01.02.2019 Strategy and Design

Ask More Questions

Ask More Questions

How often, during regularly scheduled meetings, does the following phrase get repeated?

“I wish we knew the answer to that, but we’d have to ask our audience. Let’s make a note to be sure to include it in our annual survey.”

Our guess is that it’s come up in the last month or so, if not the last week. The truth is that most nonprofits—or really any advocacy organizations operating through the lens of a theory of change—share the sense that the needs of our community members are shifting as quickly as the ever-shortening news cycle. (Sidenote: Can it get any shorter? When will “ever-shortening” short-circuit? We’re just wondering.)

While programs and priorities are often set during annual budgeting processes, the actual content of what’s delivered—media, actions, events, etc.—needs to be as flexible and as relevant as the lives we all lead. But with such a crowded digital landscape, how can you know what’s most important to your community this week, or today, or even at this very moment?

Simple: Ask.

But when? It’s not like someone on staff has time to constantly be conducting an audience survey, right? And since we’re asking you so many questions, it’s only fair that we offer you an answer (with a question):

Why not put an evergreen survey in your email welcome series?

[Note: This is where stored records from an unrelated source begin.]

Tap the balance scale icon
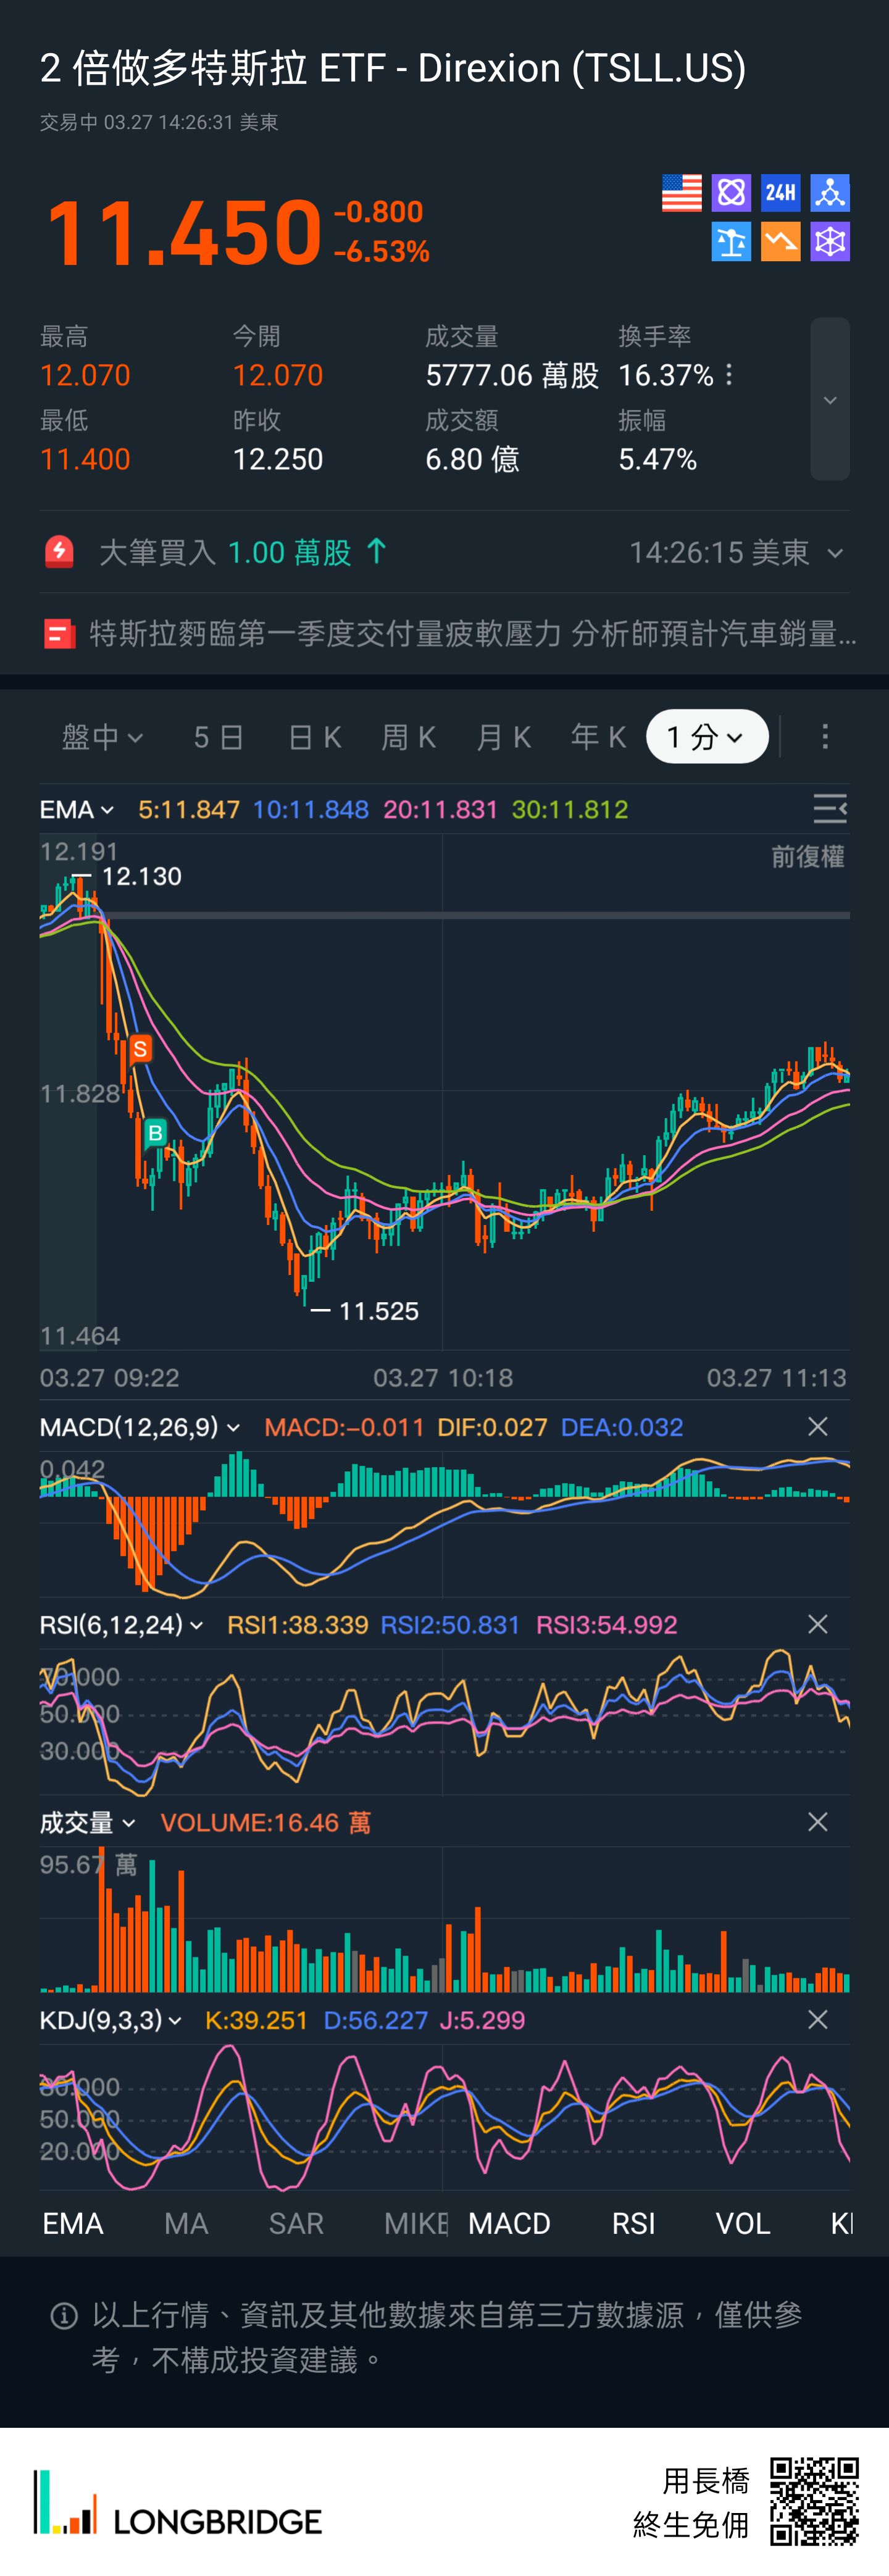 pos(731,242)
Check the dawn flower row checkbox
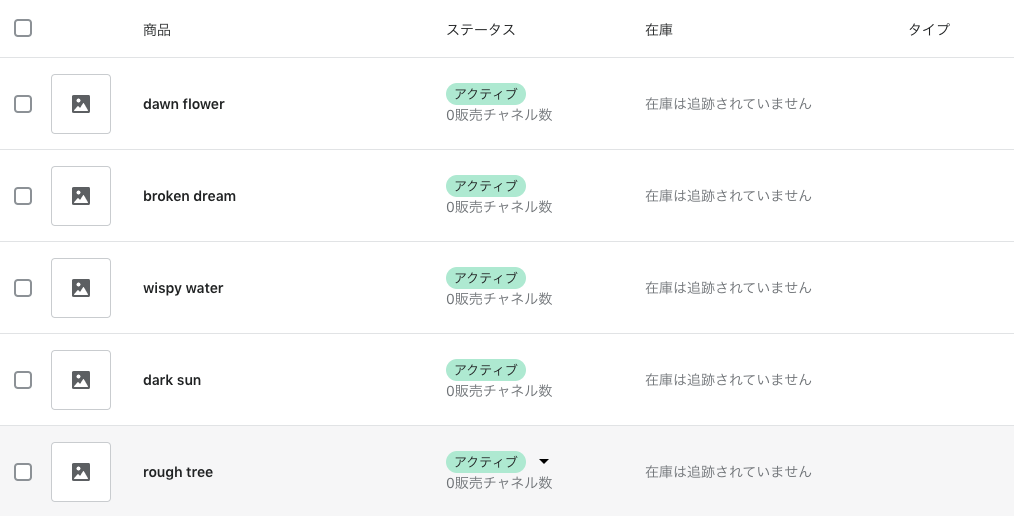 pyautogui.click(x=23, y=104)
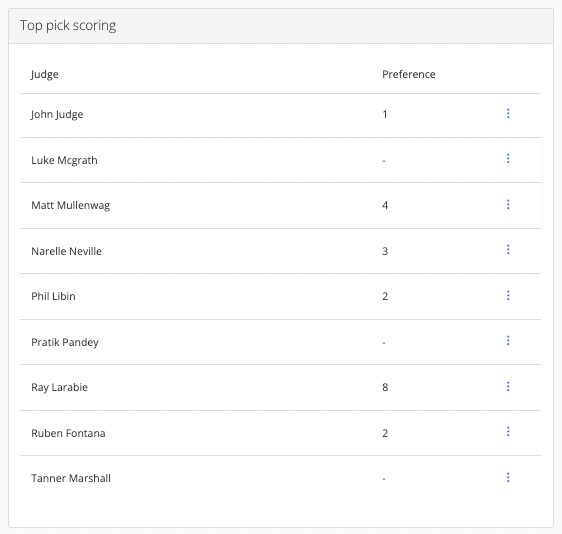562x534 pixels.
Task: Select the Pratik Pandey name
Action: pyautogui.click(x=65, y=343)
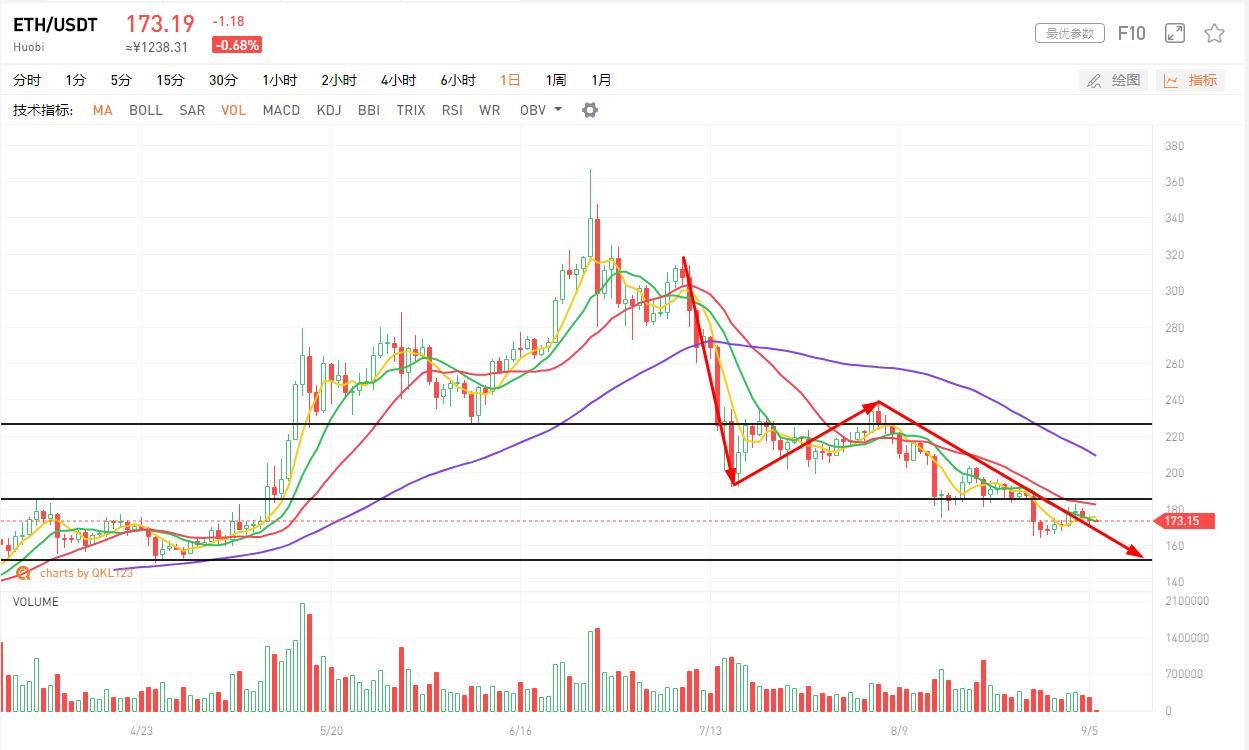This screenshot has width=1249, height=750.
Task: Click the fullscreen expand icon
Action: point(1175,34)
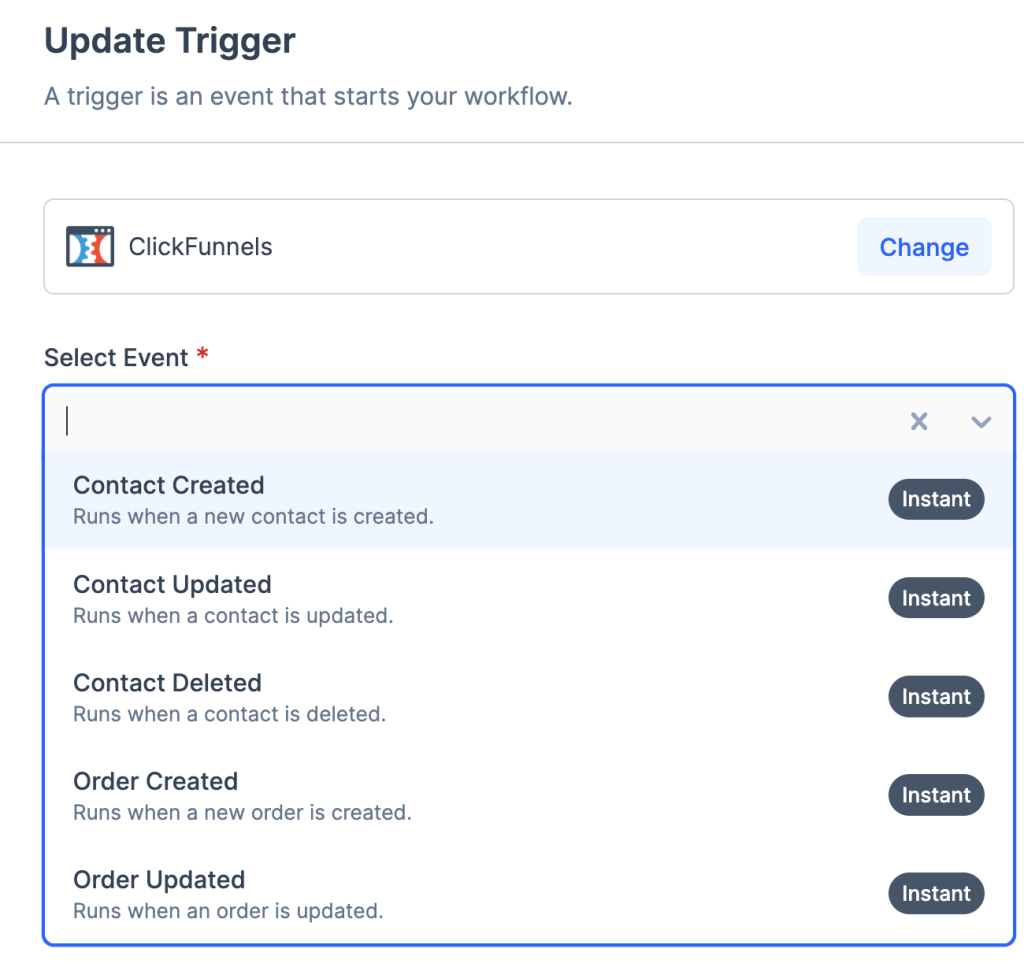The width and height of the screenshot is (1024, 967).
Task: Click the Instant badge beside Contact Deleted
Action: 936,697
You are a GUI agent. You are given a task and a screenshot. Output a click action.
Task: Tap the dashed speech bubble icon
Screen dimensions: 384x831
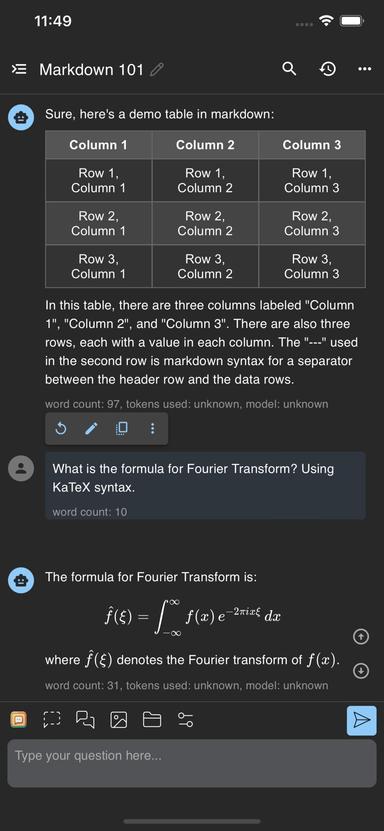52,719
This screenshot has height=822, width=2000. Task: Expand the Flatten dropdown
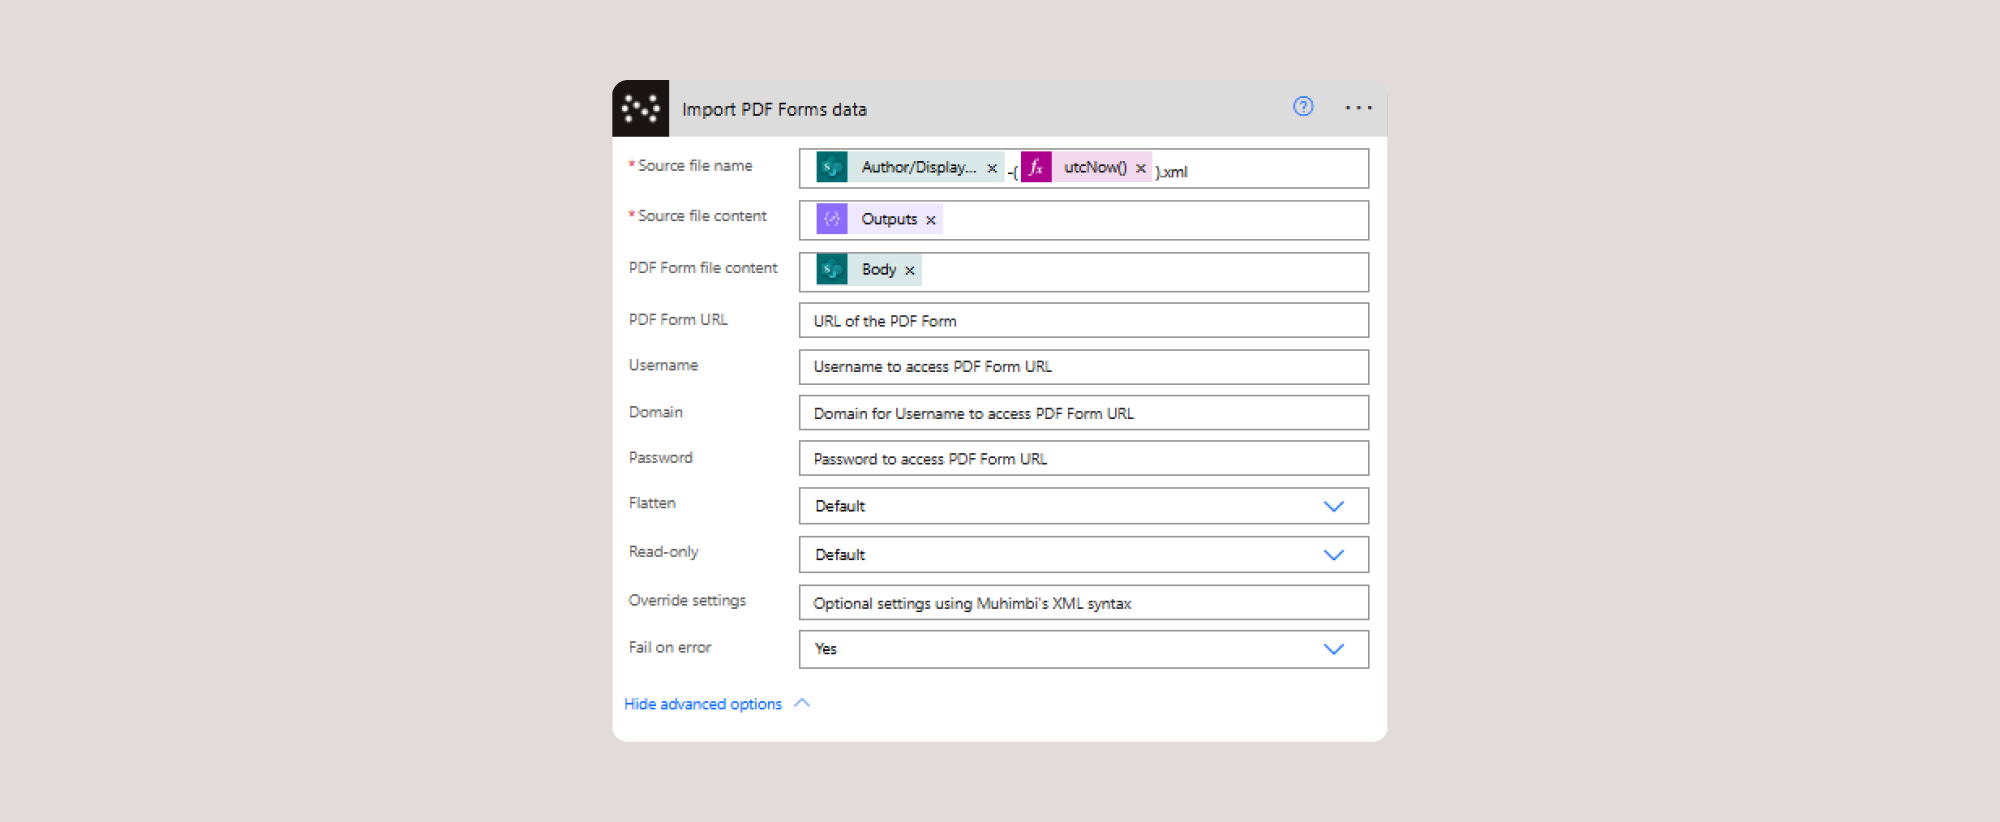coord(1333,506)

Think about it: You’ll catch the newest people coming to your organization who are excited to more deeply engage with your work—and you’ll offer them a meaningful way to share their thoughts about how your organization can make an impact right now.

Will you always be able to take action with those insights? No, of course not. Will those insights be statistically relevant every single time? As with nearly everything, our answer is: It depends. But at the very least, your team will accomplish three things:

  1. You’ll have a general sense of how and why new folks are interested in joining your organization,

  2. That data will aggregate over time and tell a story about shifts in engagement, needs, and focuses of your community, and…

  3. You’ll know what your organization can focus on to make an impact in their lives.

Your ongoing survey doesn’t have to be anything fancy, and it doesn’t even have to pop up in the first welcome email: You can always prompt new subscribers with a question in your second, or even third, automated email. Simple questions like “What do you expect to gain from joining our organization” and “What’s the most important news story on your mind today?” allow your staff to keep an ear to the ground, using anecdotal feedback to inform timely (or even long-term) decisions. With easy Slack integrations from tools like Google Forms and Survey Monkey, data from your new members can be delivered to staff just as easily as any other organizational communication. After all, often the biggest struggle with using data as a day-to-day barometer is actually integrating easy access to that data: When it’s as simple as checking Slack, there’s really no excuse to ignore it.

No matter how you decide to time a simple survey, make sure you take advantage of a critical moment in a new relationship to show that your organization values mutuality. The more often you find your organization listening, the more meaningful of an impact you’ll make.

Adding a survey to your welcome series: It’s worth considering, right? (See what I did there?)